The art of selecting the right ecommerce solution
Subject of thought by Jennifer Zimnowski
Last week, my colleagues and I were having a discussion about the evolution of technology platforms - ecommerce platforms specifically. Quite a few of our clients are looking for technology recommendations as they are either considering re-platforming or they are entering the ecomm business for the first time: B2B orgs that are dipping their toe to understand the value of ecommerce. And WOW! What an interesting time! I dare say the ecommerce technology market is in a renaissance.
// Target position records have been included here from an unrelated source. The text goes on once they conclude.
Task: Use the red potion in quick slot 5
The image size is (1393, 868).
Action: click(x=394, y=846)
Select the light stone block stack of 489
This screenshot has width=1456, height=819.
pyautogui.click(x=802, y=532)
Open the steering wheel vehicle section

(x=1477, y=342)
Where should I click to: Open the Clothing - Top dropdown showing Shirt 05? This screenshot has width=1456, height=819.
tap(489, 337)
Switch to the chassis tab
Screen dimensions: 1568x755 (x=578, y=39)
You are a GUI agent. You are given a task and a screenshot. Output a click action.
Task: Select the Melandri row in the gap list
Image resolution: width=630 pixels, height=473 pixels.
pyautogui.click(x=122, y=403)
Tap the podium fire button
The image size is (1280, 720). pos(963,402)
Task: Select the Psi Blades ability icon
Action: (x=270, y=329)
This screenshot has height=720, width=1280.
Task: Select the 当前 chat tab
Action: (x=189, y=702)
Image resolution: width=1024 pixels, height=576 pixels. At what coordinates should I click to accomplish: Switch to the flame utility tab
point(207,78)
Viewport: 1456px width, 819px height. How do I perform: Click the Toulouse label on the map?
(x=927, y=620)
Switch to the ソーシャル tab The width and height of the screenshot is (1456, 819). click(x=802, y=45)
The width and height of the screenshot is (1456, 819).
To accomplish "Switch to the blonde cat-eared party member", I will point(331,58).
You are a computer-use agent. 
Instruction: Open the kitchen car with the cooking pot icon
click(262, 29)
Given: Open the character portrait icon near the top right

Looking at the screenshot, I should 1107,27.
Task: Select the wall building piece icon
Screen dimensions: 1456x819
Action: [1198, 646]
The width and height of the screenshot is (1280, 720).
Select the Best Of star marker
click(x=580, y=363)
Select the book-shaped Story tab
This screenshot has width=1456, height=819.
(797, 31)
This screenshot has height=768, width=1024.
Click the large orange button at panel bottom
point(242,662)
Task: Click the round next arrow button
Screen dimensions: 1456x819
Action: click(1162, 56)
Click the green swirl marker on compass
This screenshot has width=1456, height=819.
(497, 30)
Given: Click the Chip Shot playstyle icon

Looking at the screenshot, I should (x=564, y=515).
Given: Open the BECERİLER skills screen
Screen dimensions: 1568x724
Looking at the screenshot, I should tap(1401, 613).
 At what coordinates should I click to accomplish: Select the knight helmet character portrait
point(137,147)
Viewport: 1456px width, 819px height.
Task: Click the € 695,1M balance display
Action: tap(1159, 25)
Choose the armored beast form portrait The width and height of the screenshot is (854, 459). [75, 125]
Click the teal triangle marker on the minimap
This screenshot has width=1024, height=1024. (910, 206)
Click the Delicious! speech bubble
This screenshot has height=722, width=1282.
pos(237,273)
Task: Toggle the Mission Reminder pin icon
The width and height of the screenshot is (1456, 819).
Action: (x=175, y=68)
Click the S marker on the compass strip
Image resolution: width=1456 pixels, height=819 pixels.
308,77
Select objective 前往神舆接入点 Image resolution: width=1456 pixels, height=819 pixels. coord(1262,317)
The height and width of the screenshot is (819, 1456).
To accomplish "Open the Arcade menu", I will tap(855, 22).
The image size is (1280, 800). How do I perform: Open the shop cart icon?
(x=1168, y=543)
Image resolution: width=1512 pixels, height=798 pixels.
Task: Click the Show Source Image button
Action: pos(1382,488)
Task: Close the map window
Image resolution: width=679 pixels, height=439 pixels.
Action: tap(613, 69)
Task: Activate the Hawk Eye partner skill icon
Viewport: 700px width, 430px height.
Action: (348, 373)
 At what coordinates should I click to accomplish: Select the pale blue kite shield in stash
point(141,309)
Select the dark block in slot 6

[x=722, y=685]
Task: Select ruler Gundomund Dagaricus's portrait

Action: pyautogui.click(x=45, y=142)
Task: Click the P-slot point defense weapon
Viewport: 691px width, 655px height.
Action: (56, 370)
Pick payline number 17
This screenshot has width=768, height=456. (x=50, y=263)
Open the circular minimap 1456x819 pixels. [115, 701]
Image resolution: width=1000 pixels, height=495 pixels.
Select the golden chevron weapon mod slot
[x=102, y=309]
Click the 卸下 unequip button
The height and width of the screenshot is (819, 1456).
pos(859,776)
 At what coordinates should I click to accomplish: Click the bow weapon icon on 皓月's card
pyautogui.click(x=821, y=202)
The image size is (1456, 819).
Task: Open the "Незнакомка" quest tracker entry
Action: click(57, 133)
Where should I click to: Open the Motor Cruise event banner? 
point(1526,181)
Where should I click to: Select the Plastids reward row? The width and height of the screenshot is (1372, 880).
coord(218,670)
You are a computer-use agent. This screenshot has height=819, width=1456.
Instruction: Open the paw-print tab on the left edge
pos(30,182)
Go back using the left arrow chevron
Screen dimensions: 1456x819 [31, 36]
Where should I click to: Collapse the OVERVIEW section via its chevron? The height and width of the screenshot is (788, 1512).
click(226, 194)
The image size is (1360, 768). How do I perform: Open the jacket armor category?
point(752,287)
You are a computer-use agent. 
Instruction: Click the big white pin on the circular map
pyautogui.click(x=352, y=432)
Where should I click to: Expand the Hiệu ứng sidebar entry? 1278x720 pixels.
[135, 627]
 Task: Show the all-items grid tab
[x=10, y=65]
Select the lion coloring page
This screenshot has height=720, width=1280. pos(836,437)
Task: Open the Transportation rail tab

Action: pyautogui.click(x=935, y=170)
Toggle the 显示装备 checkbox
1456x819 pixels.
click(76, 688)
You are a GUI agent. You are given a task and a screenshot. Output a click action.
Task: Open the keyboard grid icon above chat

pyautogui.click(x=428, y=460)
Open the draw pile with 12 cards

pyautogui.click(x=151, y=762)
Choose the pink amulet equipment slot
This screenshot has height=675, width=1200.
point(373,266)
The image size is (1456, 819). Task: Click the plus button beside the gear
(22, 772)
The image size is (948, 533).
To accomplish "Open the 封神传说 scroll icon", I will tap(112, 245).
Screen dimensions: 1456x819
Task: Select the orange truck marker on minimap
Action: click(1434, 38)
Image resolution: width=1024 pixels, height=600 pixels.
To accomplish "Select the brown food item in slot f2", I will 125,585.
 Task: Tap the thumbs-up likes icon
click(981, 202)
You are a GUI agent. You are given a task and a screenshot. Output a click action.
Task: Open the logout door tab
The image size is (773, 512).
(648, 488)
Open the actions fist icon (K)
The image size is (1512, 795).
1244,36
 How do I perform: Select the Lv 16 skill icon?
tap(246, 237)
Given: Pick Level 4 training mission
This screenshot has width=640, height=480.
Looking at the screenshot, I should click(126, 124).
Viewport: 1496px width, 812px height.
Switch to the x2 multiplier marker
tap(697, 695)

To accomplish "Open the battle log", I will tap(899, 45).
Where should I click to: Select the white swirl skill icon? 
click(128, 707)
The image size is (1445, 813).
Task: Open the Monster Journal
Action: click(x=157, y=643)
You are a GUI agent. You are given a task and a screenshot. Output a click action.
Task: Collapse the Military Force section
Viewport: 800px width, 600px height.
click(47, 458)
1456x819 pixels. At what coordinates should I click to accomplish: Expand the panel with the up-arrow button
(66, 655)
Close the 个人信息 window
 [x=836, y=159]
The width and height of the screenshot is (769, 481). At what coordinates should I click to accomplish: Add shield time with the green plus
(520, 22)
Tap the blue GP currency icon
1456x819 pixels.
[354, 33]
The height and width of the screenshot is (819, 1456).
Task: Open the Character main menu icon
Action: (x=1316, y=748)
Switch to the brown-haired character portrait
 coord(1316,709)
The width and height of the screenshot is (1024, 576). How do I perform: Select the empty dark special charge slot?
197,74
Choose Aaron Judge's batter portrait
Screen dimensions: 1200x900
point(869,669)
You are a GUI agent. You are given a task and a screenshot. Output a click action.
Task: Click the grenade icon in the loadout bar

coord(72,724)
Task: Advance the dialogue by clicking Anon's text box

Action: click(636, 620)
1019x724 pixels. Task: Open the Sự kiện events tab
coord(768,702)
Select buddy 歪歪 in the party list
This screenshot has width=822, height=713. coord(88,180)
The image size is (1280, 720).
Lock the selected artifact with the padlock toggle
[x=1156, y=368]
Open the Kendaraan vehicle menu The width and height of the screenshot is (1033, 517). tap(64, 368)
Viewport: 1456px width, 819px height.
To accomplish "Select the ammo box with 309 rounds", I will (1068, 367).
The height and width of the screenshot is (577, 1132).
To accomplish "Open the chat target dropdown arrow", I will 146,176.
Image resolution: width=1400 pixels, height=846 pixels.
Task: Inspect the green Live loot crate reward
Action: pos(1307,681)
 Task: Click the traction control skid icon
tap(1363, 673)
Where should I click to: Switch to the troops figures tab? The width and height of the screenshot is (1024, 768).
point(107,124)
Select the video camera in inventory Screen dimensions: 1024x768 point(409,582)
Since the introduction of ecommerce, we’ve seen homegrown systems evolve into ‘roll-up’ products that offer all of the features that you need on one platform and evolve again only to break the functionality apart and into composable pieces that can be plugged in or out depending on your choice of features. With all of these options still available to organizations, you can imagine how tricky it is for businesses to decide what solution best meets their needs.
As consultants, it’s our job to remain objective and listen to the needs, requirements, constraints, etc of our clients in order to recommend the right technology solution. This is where the energized discussion begins…
Within our leadership team, I’m the least technical. While I’ve worked in software for my entire career, I’ve never developed code. My role has mostly fallen in between business and technology. I’m the champion for enabling a branded experience, I want personalization, ease of administration and content management and time to market. I also tend towards precedence and products that are proven. My priority is on selling the thing vs. the thing that sells the thing. The other members of our leadership team - significantly more technical than me - argue for scalability, best in breed features, customization and control of the experience, licensing flexibility, and long-term cost efficiencies. They also favor modernism for technology and tactics for assembling the solution. They seem to focus on the thing that sells the things vs. selling the thing.
Is there a right and wrong here? Do our respective priorities align with a particular ecommerce product or solution? In reality, we care about the same things - maybe just in a different order - but that’s why selecting technology is difficult for businesses. We all want low cost, quick implementation timelines, the best features and the ability to scale. And there’s probably a path, for each solution, to meet these needs. The art comes down to determining what is MOST important for your business at the current moment and with your current team. What’s right for the business, right now.
I don’t mean to imply you shouldn’t think about the future. In fact, future fitting is necessary for all businesses and in order to prepare for the future, you need to set your foundation by understanding where you are right now.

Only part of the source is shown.